What you will do: From the article on the mummified bishop, list every plant named as part of the bed he was laid on in his coffin.

Text section:
:::

The mystery of the mummified bishop and the stillborn fetus in his coffin
4 min read
In life, the 17th-century bishop Peder Winstrup was a man of both god and science, but also a politician who advocated for his city, Lund, which sits in what is now southern Sweden.
In death, he is still making his name in the folds of his funerary garb, in an enigma that researchers are only now beginning to solve.
In 2012, when Lund Cathedral officials decided to relocate his remains from the crypt, director of the Lund University Historical Museum and his colleagues were able to analyze the coffin’s contents, also with CT scans and X-rays.
They found that he had been laid to rest on a comfortable bed of lemon balm, hyssop, juniper, and other plants, which may have helped prevent his decay. And in fact his body had mummified naturally, maybe also from being kept in a cold, ventilated environment for weeks before his funeral.
Moreover his remains, as well as the plants and preserved textiles in his coffin have given researchers an interesting view into 17th-century diets and illnesses, the evolution of diseases like tuberculosis, and even insects common in Sweden at the time, but now rare: nearly 50 invertebrates were present in the coffin, including Sweden’s oldest known bedbug!

:::

Dataset excerpts

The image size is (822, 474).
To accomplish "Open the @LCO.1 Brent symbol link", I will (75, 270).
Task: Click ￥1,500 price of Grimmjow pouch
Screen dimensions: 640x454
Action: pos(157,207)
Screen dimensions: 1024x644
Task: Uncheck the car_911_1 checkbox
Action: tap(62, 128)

:::

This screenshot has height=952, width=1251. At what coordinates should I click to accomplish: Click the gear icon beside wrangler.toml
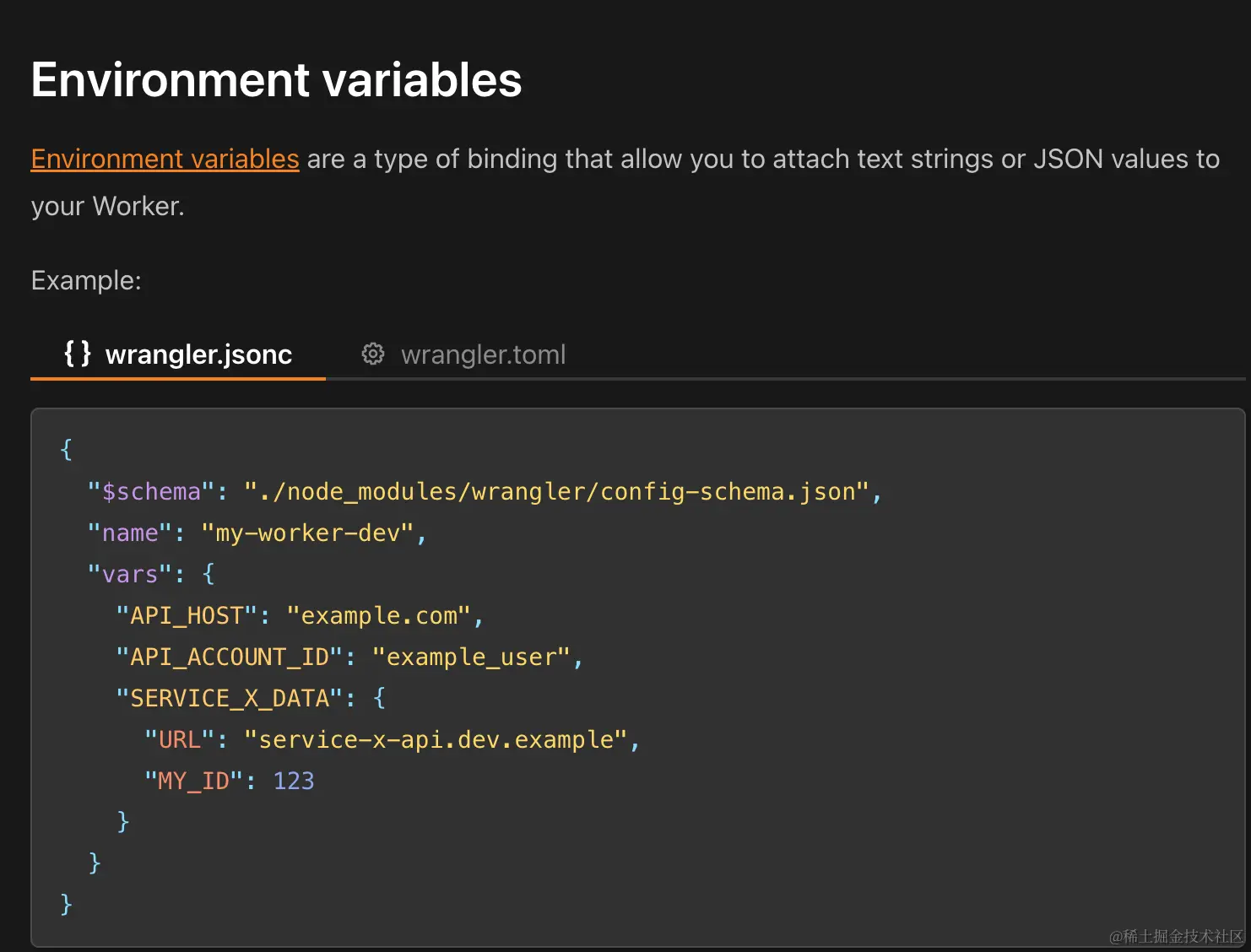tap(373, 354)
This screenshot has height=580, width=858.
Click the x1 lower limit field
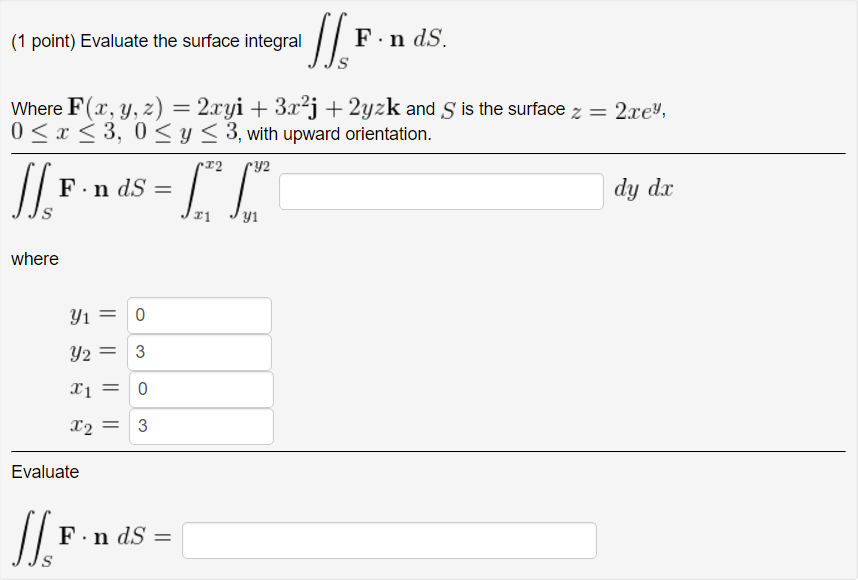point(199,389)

:::

Output for this exercise: Lemon balm, hyssop, juniper